[SOURCE DATA Boundary: Start]
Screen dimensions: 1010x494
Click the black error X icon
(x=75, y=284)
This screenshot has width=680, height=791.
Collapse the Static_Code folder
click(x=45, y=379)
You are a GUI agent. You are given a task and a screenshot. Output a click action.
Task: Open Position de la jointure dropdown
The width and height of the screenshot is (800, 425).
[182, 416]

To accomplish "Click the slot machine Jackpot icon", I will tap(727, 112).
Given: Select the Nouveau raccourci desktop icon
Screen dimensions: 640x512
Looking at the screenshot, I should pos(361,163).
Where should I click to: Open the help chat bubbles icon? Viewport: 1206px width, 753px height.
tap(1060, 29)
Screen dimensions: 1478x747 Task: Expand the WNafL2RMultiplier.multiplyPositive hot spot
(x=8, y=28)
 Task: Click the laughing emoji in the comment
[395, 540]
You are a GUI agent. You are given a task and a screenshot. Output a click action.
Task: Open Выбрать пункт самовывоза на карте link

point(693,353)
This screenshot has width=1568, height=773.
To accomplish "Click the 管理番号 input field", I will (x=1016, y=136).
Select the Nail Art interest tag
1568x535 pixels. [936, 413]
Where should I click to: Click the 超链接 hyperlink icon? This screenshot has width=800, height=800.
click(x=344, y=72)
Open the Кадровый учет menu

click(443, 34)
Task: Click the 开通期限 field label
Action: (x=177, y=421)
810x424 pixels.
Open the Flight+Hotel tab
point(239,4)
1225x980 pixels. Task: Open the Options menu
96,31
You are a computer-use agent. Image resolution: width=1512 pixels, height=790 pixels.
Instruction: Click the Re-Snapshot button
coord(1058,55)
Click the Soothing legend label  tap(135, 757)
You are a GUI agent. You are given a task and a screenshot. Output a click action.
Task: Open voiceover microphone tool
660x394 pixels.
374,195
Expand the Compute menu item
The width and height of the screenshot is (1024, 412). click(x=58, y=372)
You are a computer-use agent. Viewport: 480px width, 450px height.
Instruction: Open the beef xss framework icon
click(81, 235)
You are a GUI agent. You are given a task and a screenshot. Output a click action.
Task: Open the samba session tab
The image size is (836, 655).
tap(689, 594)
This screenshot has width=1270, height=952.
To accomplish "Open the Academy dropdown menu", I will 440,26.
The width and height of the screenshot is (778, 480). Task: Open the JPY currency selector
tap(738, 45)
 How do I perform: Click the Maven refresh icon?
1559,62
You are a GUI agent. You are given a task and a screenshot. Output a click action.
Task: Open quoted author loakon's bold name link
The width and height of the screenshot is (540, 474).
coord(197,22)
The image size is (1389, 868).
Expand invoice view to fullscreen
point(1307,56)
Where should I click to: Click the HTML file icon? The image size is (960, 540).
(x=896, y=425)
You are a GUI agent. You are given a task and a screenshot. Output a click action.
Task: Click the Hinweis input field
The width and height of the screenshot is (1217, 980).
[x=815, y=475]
[SOURCE DATA Boundary: End]
## EXERCISE
Lines holding the string "computer": find them in the listing above and copy each one.

## EXERCISE SOLUTION
You are a computer-use agent. Image resolution: width=1512 pixels, height=790 pixels.
You are a computer-use agent. Viewport: 480px width, 450px height.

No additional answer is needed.